"
Miss Lady looked up in pleased surprise.
"That settles it, Connie," she said; "you girls can play for
yourselves. Come on and go to bed, Kiddie," and with Bertie at her
heels, the new mistress of Queerington raced down the hall.
For ten years Doctor Queerington and Mr. Gooch had played pinochle
every Friday evening. The Doctor did not especially enjoy it, except
as one of those incidents that grows acceptable by long repetition. He
was a born routinist, regarding a well-regulated world as a place
where everything ran in the same grooves to eternity. One of his chief
sources of satisfaction in regard to his second marriage was that it
promised not to interfere with those established laws which regulated
his day, from the prompt breakfast at 7:15 to the long hours with his
books in the evening.

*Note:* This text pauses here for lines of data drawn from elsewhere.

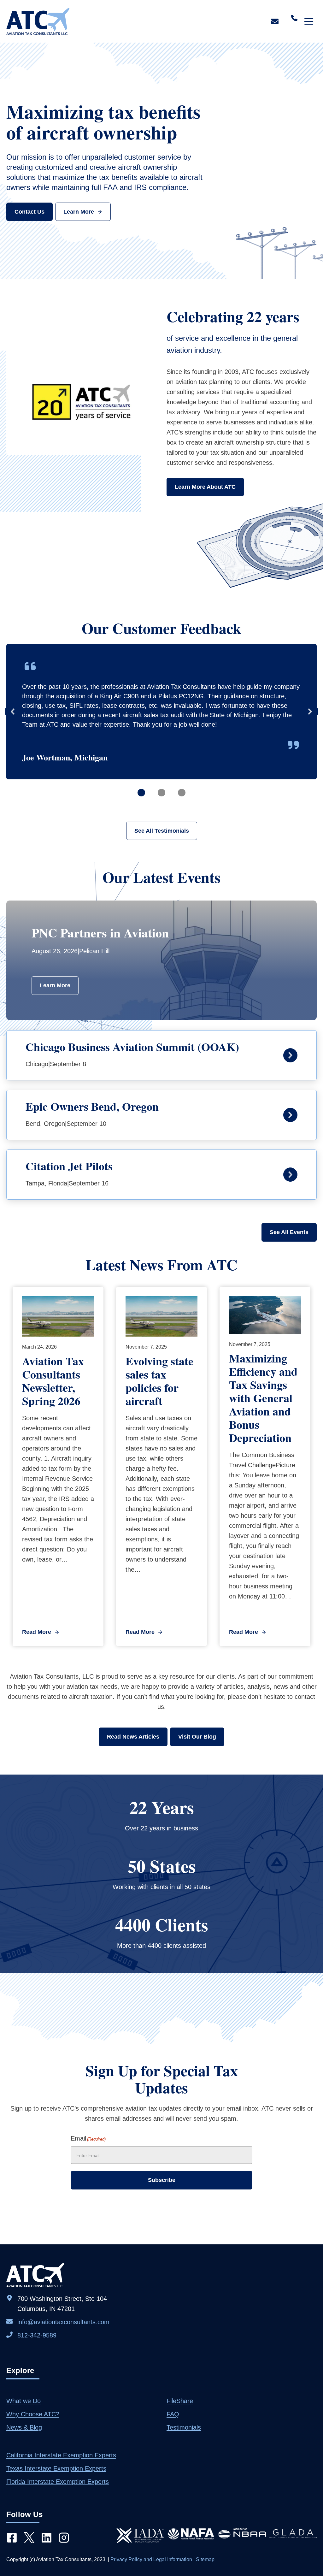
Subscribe (161, 2180)
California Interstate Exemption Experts (61, 2455)
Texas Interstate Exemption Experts (56, 2468)
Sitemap (205, 2559)
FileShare (180, 2400)
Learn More (55, 985)
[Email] (275, 21)
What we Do (23, 2400)
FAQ (173, 2414)
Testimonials (184, 2427)
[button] (13, 711)
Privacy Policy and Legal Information (151, 2559)
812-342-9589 (36, 2335)
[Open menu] (309, 21)
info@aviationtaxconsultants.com (63, 2322)
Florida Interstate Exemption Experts (57, 2481)
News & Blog (24, 2427)
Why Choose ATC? (32, 2414)
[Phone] (294, 17)
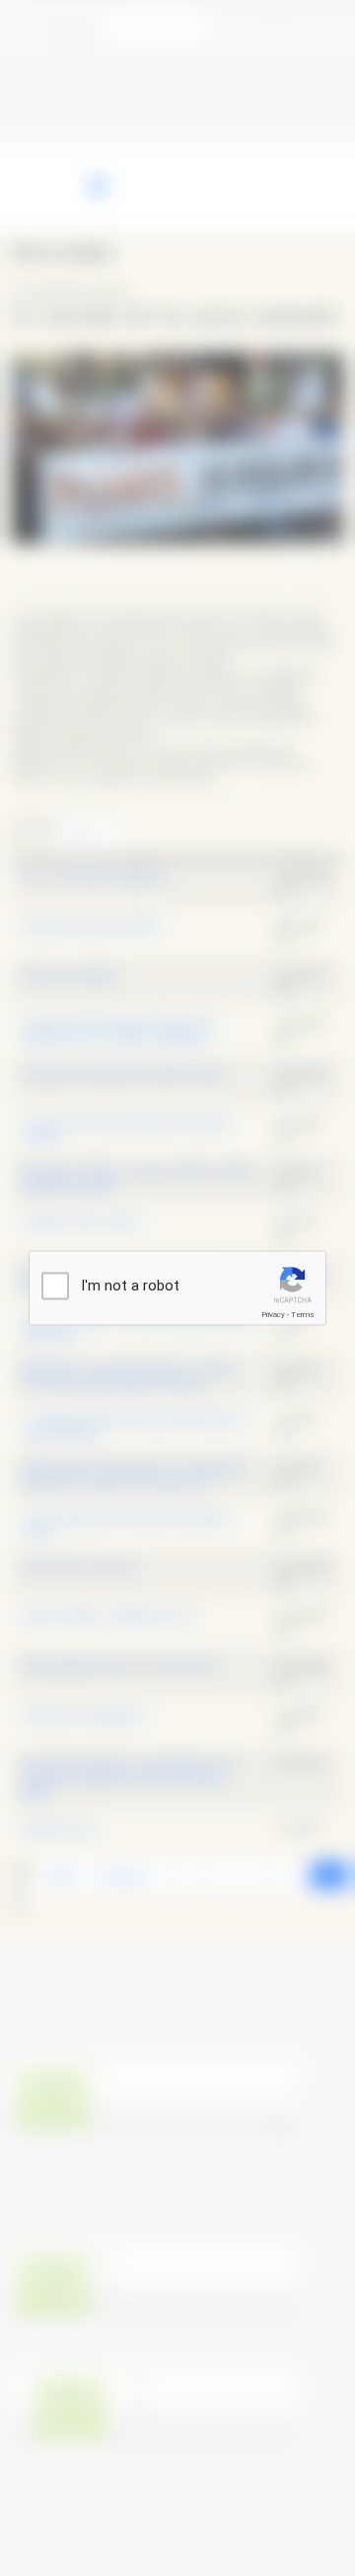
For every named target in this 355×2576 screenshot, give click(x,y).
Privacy (273, 1314)
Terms (303, 1314)
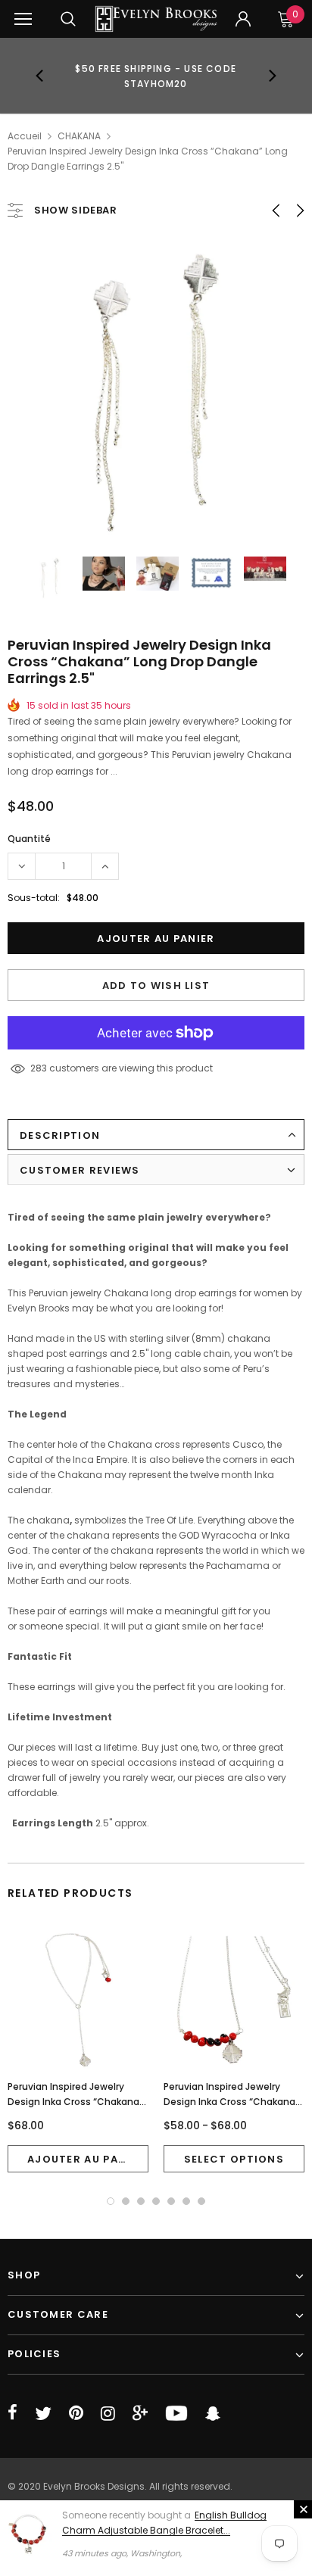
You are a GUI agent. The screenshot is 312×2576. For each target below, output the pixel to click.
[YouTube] (176, 2413)
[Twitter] (43, 2413)
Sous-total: (34, 897)
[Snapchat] (212, 2413)
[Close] (303, 2509)
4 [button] (156, 2201)
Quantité (29, 838)
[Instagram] (108, 2413)
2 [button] (125, 2201)
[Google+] (140, 2413)
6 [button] (186, 2201)
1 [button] (110, 2201)
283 (38, 1068)
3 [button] (141, 2201)
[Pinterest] (76, 2413)
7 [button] (201, 2201)
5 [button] (171, 2201)
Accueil (25, 135)
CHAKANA (79, 135)
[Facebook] (12, 2413)
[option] (156, 75)
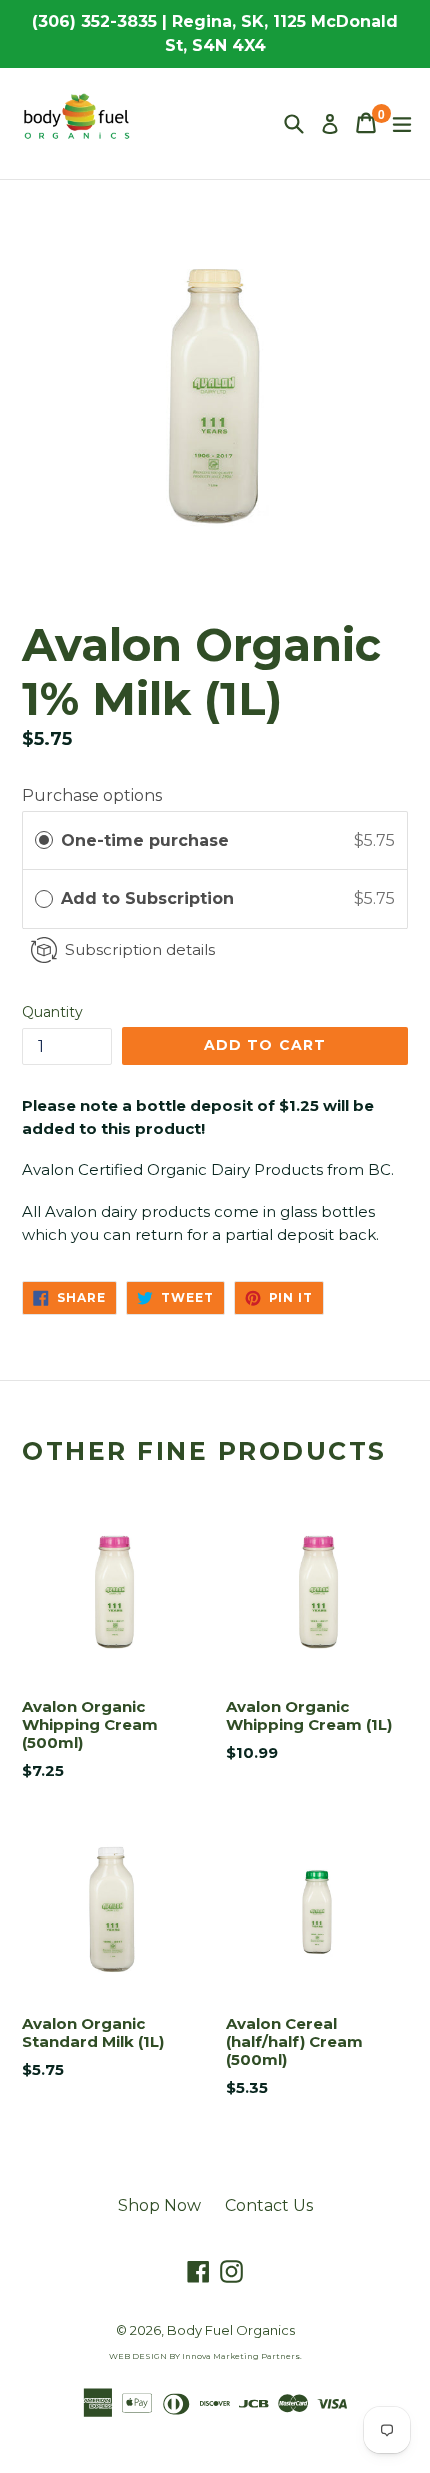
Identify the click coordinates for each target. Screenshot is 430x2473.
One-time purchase (145, 840)
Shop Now (159, 2205)
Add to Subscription (150, 898)
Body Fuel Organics (231, 2330)
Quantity (52, 1012)
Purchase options (92, 795)
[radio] (44, 841)
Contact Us (269, 2205)
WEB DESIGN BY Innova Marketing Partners (204, 2356)
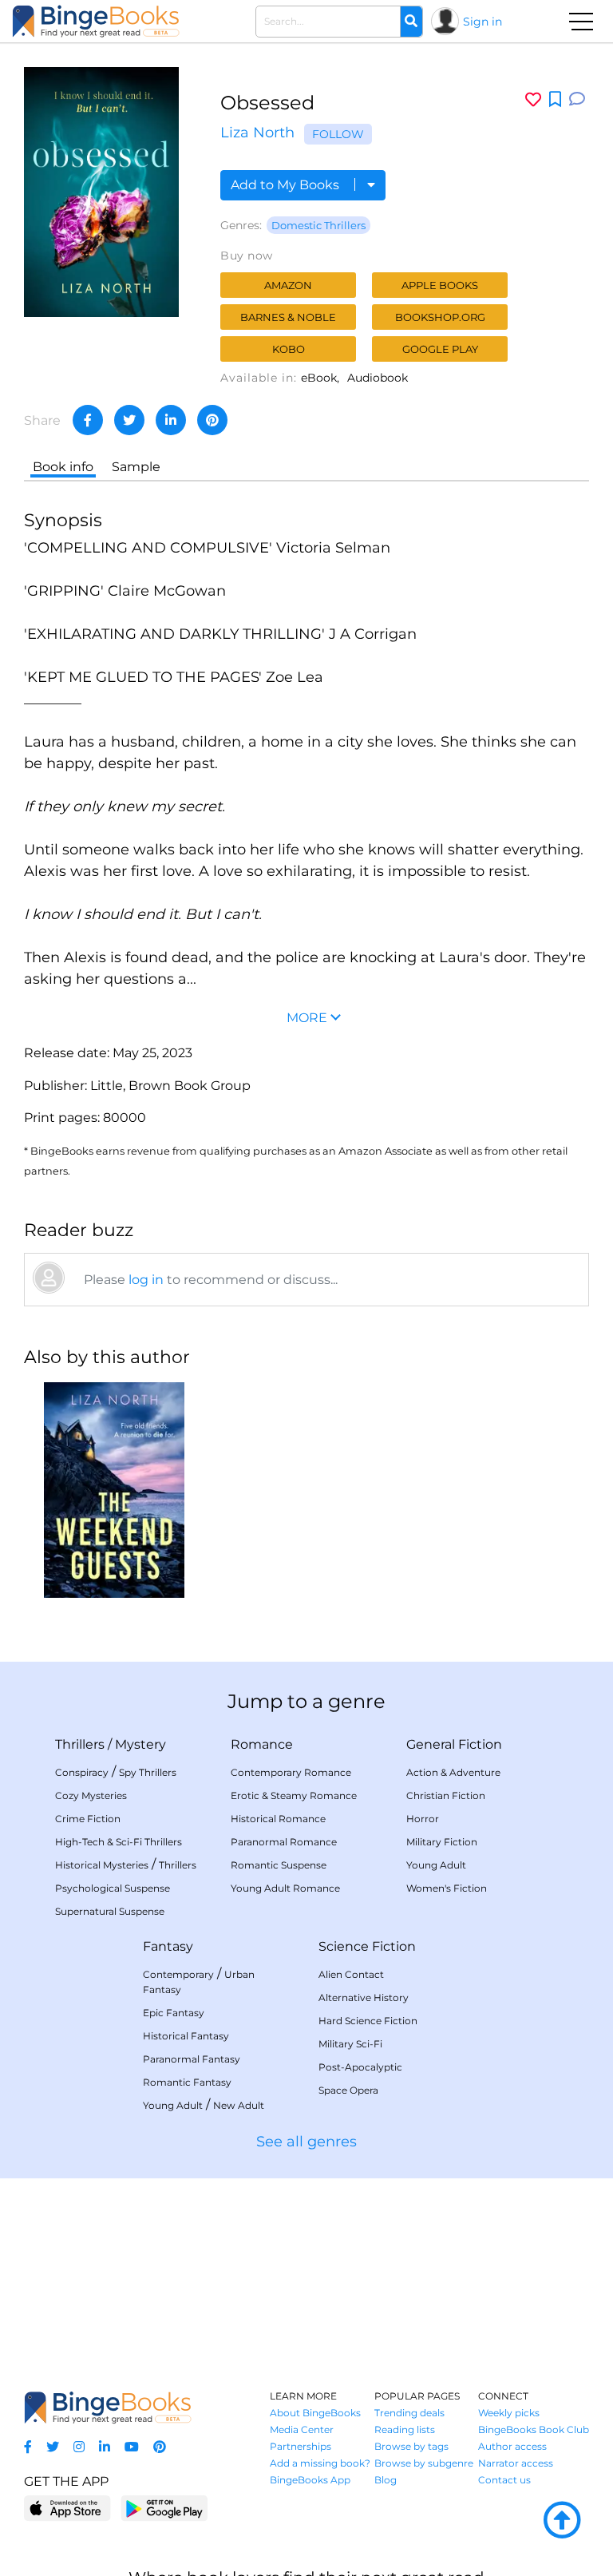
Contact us (504, 2480)
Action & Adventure (453, 1772)
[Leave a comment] (577, 99)
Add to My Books (286, 184)
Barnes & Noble (288, 317)
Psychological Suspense (112, 1888)
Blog (385, 2480)
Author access (512, 2446)
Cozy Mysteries (91, 1795)
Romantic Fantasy (187, 2082)
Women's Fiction (446, 1888)
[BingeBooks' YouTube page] (132, 2447)
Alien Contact (351, 1974)
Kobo (288, 349)
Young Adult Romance (285, 1888)
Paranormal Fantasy (191, 2059)
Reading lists (404, 2429)
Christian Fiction (445, 1795)
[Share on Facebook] (88, 420)
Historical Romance (278, 1819)
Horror (422, 1819)
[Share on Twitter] (129, 420)
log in (146, 1279)
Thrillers (80, 1744)
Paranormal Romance (284, 1842)
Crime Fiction (88, 1819)
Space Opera (348, 2090)
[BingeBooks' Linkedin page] (104, 2447)
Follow (338, 134)
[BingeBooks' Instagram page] (79, 2447)
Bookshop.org (440, 317)
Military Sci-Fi (350, 2044)
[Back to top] (562, 2521)
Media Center (302, 2429)
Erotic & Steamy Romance (294, 1795)
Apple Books (439, 285)
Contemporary (178, 1974)
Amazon (288, 285)
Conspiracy (82, 1772)
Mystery (140, 1744)
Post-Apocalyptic (360, 2067)
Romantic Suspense (278, 1865)
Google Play (440, 349)
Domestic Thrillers (318, 225)
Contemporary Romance (291, 1772)
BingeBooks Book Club (533, 2429)
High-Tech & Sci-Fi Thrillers (118, 1842)
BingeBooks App (310, 2480)
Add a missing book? (320, 2463)
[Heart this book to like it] (533, 99)
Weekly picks (509, 2413)
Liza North (257, 132)
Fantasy (168, 1946)
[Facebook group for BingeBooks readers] (28, 2447)
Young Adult (436, 1865)
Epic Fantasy (173, 2013)
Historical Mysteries (101, 1865)
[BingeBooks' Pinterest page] (159, 2447)
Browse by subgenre (423, 2463)
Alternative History (363, 1997)
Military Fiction (441, 1842)
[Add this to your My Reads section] (555, 100)
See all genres (306, 2141)
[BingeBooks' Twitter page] (52, 2447)
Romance (262, 1744)
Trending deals (409, 2413)
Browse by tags (411, 2446)
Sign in (482, 21)
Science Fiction (367, 1946)
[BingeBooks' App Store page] (67, 2508)
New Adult (238, 2105)
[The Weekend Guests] (114, 1490)
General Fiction (454, 1744)
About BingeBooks (315, 2413)
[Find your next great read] (96, 21)
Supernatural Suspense (109, 1911)
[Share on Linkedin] (171, 420)
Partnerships (300, 2446)
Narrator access (515, 2463)
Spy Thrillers (147, 1772)
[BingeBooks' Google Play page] (164, 2507)
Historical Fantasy (186, 2036)
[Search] (411, 21)
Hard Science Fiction (367, 2021)
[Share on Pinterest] (212, 420)
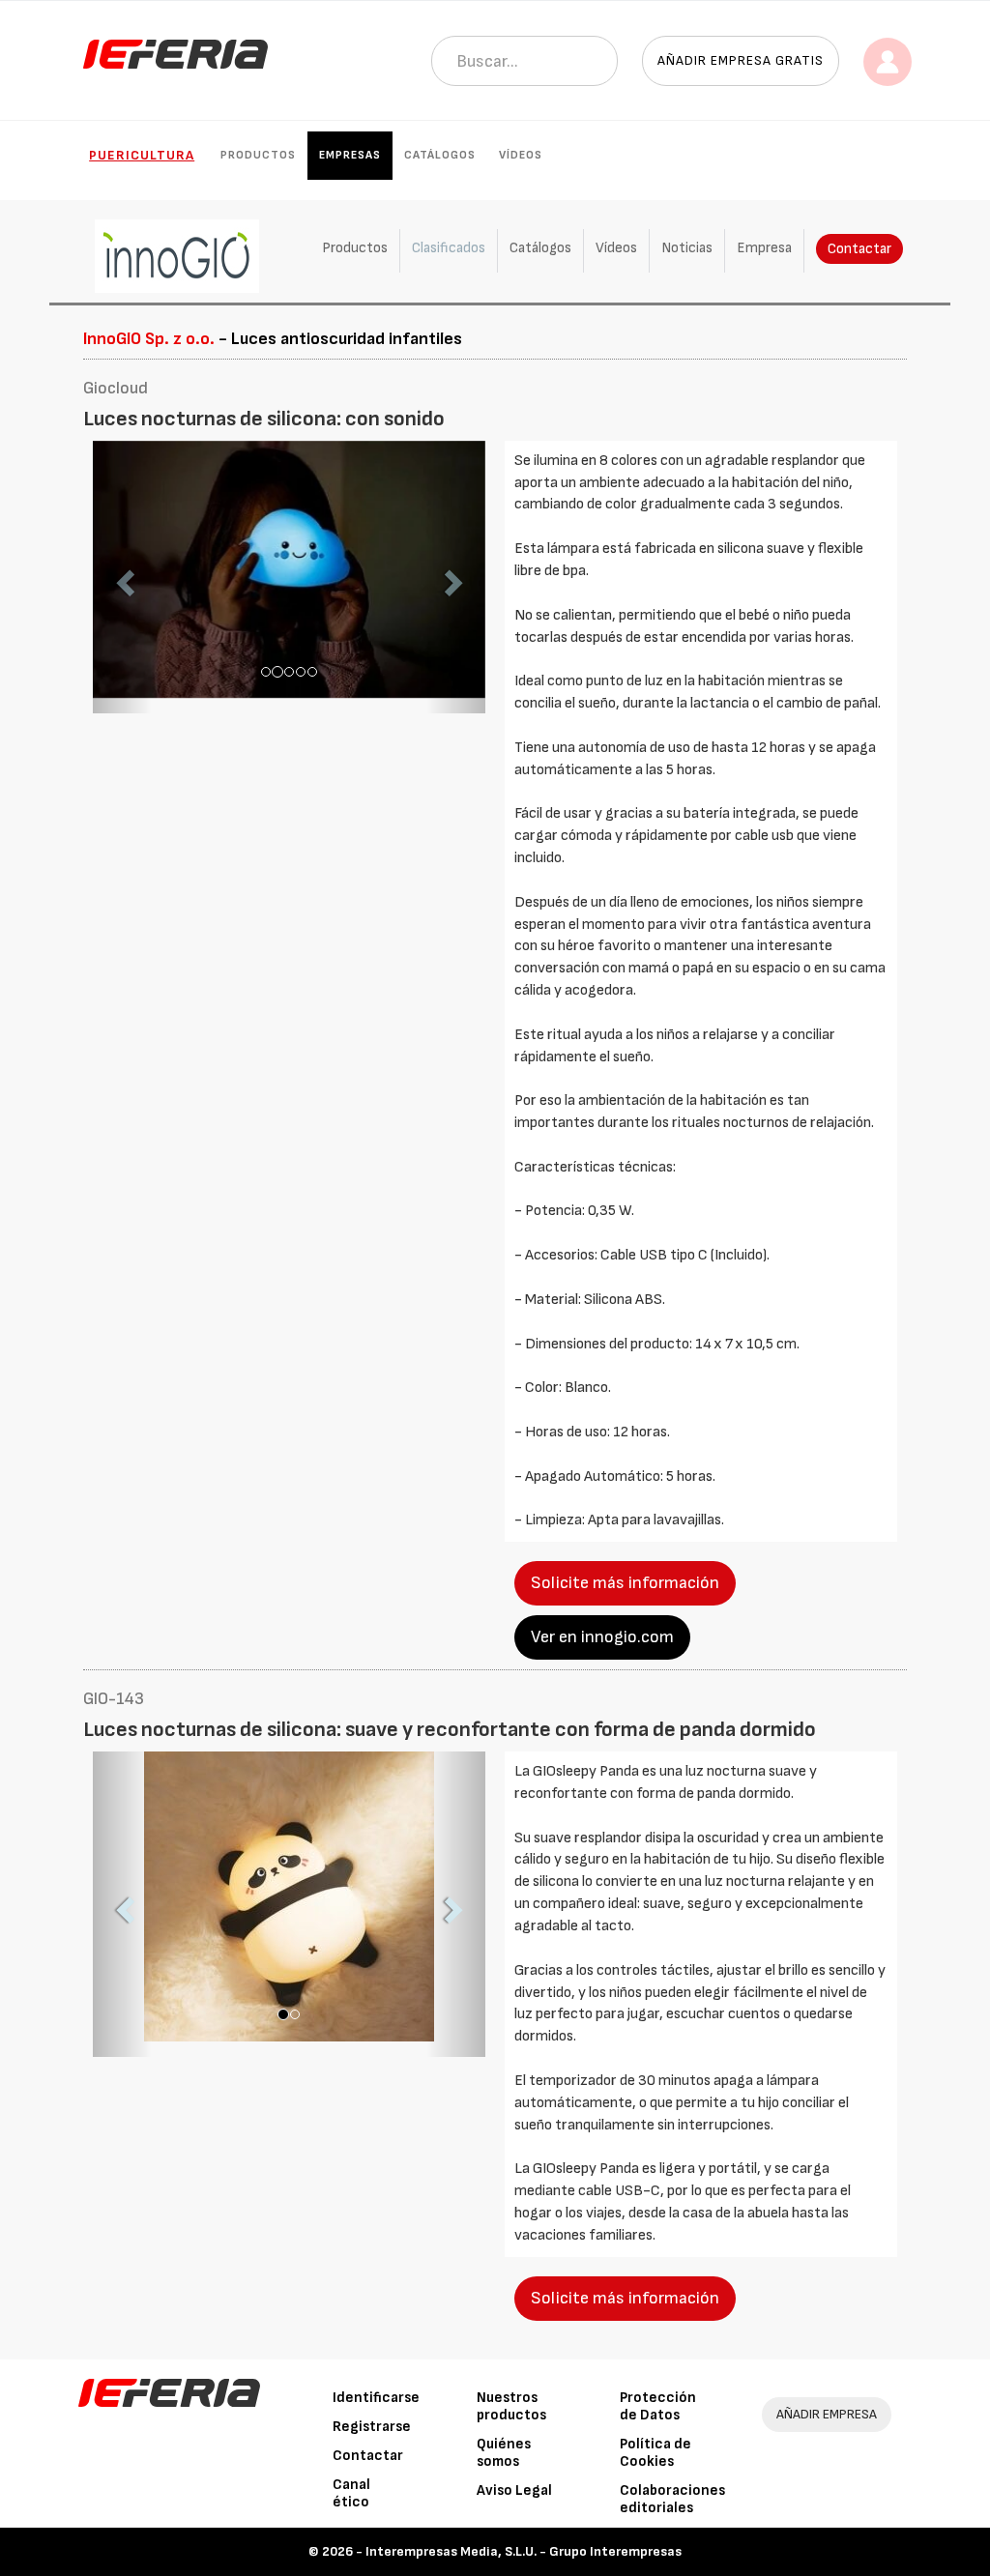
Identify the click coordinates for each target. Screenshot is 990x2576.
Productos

In short, Doctor Queerington was a sort of well-
regulated human clock, announcing his opinions as irrevocably as the
striker announces the hours, and ticking along so monotonously between
times that one almost forgot he was there.
If the Friday evening game was to him merely a habit, to Mr. Gooch it
was an occasion. Having once seated himself, and glanced around to
make sure his hand was not reflected in a mirror, he spread his cards
gingerly in his palm with only the corners visible, squared his jaw
and proceeded with solemnity to observe the full rigor of the game.